Dumbledore’s plan was to eradicate Voldemort, at all costs. Indeed, he even sacrifices his own life for that very cause. Yet as we find out in Snape’s memories, he also planned – from the very beginning of the series – to sacrifice Harry’s life for that cause as well (DH33). I shall argue that Harry was not the only Potter whom Dumbledore sacrificed for the opportunity to defeat Voldemort.
I would like to point out that I do not believe that Dumbledore initially wished for the Potters to die, yet neither do I believe that he was ever unwilling to sacrifice them ‘for the greater good’. My theory is this: once the prophecy had been given, Dumbledore reasoned that the only way to defeat Voldemort was to allow the deaths of the Potters.
To argue this, I would like to point out some of the things that we know about Dumbledore both as a man and as to his actions throughout the series:
- Dumbledore is a master manipulator and will use anyone in any way to achieve his overall goal of defeating Voldemort
- Dumbledore knew of the prophecy and its contents (OOTP37)
- Dumbledore knew that Voldemort knew of the prophecy and its contents (DH33)
- Dumbledore knew that Voldemort had decided that Harry was the subject of the prophecy, and so would target the Potters to prevent the fulfillment of the prophecy (OOTP37)
- Knowing that the Potters were under threat, Dumbledore suggested that they hide from Voldemort using a Fidelius Charm (POA10)
- Dumbledore’s every action within Harry’s life was designed to bring him to the point where Harry could defeat Voldemort (DH33)
Thus, with these points in mind, I would argue that Dumbledore would go to any lengths to ensure that Harry becomes the perfect weapon for defeating Voldemort.

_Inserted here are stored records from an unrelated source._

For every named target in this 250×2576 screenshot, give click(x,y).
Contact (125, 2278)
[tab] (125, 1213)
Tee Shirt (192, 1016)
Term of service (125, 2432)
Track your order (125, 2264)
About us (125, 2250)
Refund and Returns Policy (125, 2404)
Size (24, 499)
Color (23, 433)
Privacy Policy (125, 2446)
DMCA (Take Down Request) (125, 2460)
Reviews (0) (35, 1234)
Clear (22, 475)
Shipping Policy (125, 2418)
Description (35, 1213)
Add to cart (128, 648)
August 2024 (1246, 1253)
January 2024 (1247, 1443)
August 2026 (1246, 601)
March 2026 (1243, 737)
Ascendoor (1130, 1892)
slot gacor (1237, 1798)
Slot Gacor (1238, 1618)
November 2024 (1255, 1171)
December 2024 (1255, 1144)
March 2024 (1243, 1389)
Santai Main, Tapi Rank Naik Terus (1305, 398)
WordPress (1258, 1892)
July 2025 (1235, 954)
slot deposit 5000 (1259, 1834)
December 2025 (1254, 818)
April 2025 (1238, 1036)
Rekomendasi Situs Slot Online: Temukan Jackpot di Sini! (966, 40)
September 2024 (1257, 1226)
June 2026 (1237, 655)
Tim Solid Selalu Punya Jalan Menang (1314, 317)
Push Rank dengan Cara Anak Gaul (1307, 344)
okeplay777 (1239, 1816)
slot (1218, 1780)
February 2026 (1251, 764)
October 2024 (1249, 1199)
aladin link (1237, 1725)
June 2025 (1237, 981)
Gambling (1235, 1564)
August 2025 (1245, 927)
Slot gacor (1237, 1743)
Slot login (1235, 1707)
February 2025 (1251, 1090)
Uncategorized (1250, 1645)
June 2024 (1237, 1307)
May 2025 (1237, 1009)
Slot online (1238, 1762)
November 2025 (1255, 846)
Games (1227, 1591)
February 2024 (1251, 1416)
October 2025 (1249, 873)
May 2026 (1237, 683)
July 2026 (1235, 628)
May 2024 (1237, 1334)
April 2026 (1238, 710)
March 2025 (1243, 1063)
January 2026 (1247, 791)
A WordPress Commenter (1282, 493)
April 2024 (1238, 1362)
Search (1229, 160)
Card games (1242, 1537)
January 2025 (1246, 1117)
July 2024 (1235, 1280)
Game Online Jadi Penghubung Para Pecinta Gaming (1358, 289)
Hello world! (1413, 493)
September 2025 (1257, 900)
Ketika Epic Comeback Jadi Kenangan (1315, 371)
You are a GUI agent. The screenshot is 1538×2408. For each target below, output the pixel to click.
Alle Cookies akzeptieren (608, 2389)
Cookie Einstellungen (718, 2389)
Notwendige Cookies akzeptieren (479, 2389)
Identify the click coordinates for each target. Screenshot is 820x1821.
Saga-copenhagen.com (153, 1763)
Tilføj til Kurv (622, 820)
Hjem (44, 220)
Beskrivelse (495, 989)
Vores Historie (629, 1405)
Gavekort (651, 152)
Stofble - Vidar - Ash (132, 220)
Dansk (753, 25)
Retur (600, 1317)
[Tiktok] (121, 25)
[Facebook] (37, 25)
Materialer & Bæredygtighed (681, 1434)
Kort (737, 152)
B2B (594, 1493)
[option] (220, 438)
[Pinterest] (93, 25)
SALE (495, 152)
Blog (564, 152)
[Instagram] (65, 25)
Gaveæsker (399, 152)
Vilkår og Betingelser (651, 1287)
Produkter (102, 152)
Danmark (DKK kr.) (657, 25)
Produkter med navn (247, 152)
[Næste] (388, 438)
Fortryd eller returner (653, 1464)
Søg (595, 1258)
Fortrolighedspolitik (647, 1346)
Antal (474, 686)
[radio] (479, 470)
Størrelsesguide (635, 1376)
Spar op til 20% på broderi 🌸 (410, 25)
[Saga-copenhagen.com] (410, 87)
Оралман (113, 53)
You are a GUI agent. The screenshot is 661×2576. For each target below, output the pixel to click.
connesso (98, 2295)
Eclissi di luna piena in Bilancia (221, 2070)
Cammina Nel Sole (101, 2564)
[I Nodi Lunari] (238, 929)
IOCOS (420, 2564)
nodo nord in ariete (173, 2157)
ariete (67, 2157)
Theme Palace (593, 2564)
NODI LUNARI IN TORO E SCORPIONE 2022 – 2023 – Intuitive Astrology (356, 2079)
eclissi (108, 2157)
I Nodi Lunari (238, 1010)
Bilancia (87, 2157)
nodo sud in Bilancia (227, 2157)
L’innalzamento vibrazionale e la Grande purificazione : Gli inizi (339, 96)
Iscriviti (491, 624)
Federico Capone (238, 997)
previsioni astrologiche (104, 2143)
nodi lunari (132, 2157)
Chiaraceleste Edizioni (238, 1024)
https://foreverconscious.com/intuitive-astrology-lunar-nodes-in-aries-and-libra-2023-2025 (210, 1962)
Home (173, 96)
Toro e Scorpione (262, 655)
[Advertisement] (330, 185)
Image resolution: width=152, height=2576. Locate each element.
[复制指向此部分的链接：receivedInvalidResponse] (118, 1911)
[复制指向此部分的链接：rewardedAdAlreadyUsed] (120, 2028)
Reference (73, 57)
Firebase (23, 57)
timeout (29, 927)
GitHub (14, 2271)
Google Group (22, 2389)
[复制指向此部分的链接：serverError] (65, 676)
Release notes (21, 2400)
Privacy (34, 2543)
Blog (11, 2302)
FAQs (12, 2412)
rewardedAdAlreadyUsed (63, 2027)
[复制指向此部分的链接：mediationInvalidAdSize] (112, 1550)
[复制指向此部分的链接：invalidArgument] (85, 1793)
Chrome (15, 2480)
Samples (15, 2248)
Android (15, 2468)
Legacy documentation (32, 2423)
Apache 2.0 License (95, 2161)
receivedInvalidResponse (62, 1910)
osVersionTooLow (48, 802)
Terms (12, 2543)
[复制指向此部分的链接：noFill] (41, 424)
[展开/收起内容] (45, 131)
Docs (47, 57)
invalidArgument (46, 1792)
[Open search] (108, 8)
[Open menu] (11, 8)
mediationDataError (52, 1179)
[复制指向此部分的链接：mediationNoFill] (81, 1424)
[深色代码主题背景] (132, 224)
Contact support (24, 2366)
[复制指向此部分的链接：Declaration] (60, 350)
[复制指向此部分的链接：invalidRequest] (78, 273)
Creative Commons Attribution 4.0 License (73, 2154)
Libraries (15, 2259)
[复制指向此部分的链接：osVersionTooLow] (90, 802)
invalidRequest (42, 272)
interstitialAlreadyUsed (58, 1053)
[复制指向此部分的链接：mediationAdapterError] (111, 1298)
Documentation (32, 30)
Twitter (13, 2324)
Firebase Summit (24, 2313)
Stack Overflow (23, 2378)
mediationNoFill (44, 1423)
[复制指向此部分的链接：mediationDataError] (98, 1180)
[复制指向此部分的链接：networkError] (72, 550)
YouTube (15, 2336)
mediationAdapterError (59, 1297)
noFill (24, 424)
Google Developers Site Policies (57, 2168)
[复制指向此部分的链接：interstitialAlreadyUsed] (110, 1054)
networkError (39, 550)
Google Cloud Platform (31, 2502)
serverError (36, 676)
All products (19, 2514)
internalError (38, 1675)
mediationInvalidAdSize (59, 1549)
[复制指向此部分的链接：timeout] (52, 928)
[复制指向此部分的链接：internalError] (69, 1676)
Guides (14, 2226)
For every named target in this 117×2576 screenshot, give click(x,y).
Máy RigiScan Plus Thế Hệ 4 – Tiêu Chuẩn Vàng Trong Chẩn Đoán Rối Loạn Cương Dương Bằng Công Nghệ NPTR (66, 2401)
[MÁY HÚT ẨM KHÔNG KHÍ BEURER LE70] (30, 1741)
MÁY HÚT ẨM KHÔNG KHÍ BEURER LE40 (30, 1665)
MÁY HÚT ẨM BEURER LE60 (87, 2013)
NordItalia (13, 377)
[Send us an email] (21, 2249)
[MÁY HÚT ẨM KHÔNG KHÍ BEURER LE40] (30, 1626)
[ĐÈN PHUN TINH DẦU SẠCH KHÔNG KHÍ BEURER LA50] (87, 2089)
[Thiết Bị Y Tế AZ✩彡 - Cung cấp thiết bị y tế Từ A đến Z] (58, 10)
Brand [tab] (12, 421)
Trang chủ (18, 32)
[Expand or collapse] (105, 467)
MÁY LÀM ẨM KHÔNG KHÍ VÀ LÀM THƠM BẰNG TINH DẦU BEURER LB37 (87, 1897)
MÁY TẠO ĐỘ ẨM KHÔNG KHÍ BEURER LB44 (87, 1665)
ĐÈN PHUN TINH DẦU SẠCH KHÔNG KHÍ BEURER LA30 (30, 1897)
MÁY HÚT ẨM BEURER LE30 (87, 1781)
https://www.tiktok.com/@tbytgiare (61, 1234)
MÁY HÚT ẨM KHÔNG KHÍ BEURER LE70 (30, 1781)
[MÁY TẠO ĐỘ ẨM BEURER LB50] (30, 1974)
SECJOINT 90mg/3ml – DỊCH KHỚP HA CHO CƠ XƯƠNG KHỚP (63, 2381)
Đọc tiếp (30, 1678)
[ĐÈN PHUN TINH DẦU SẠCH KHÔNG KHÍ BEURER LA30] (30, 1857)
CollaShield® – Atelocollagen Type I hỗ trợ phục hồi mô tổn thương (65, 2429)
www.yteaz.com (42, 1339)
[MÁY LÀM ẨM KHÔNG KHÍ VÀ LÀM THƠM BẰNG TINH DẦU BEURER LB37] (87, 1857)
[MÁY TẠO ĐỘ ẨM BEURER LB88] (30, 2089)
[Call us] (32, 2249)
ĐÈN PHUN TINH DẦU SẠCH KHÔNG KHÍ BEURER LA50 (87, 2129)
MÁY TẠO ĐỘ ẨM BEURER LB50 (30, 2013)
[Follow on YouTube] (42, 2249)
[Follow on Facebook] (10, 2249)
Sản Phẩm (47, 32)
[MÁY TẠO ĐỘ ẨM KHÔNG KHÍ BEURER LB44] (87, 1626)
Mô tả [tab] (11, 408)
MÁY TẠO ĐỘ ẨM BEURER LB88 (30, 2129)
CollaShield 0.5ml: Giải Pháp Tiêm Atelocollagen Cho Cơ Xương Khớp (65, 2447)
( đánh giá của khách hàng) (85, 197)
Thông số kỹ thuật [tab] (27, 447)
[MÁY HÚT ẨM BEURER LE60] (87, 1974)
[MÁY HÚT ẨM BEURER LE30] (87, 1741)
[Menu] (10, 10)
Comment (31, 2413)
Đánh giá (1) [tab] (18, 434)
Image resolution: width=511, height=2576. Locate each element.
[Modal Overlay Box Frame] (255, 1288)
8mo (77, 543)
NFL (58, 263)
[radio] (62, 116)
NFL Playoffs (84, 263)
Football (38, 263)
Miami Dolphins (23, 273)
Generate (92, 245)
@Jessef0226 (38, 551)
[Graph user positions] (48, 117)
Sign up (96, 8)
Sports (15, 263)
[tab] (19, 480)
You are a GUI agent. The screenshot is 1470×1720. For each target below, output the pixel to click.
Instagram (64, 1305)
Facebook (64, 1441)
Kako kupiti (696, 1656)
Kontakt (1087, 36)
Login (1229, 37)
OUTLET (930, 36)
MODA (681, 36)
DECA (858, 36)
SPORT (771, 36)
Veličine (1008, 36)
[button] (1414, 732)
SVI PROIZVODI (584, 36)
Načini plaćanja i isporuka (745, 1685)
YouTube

Before the prophecy is given, there are seemingly many ways in which Voldemort could be defeated. After the prophecy is given, there is only one: he needs to be killed by the subject of the prophecy, whoever that is. That subject could either be Harry Potter or Neville Longbottom, but Dumbledore is aware through Snape’s double-agency that Voldemort has already decided that the subject will be Harry (DH33).
Dumbledore now has a clear path to defeating Voldemort: use Harry Potter as the ultimate weapon against the Dark Lord. Yet there remains a problem, in that Harry is only one year old. How can a child so young be expected to kill Voldemort? What’s more, Voldemort is actively seeking to nullify the prophecy by making sure that Harry doesn’t survive long enough to become a threat. Dumbledore’s only solution is to find a way to protect Harry until he is old enough to defeat Voldemort.
It is at this point that Dumbledore decides to use Old Magic to protect Harry. He informs the Potters that they and their infant son are in danger, and advises that they go into hiding through use of a Fidelius Charm. Yet for Dumbledore’s plan to succeed, the Charm needs to be circumvented. At this point, the Marauders are already aware that there is a traitor in their midst. Dumbledore offers to be the Potters’ Secret Keeper, making out that he is worried about them using Sirius as their Secret Keeper for fear that said traitor would be able to betray the Potters’ location to Voldemort (POA10). Surely it is Dumbledore’s worry over the prospect of him being the Potters’ Secret Keeper that influences Sirius to tell James to change the Secret Keeper to Peter at the last minute (POA19). It is certainly no stretch of the imagination to believe that Dumbledore knew that Peter was in fact the traitor, and that influencing Sirius to step down as the Secret Keeper would result in Peter’s eventual betrayal of the Potters.
Once the fragile Fidelius Charm is in place, it is simply a matter of waiting. Peter will eventually tell Voldemort where the Potters are, Voldemort will then attack the Potters, and Harry will be placed under the protection of Old Magic in the form of his parents’ sacrifice which will keep him safe from Voldemort until he is old enough to be Dumbledore’s ultimate weapon in the Wizarding War.
In this sense, the Potters’ deaths become integral to Dumbledore’s plan once the prophecy has been given. While it would no doubt not have been Dumbledore’s first course of action, it did indeed become his only course of action, and at that point he would not have hesitated in following it through. And, in the end, Dumbledore’s plan worked.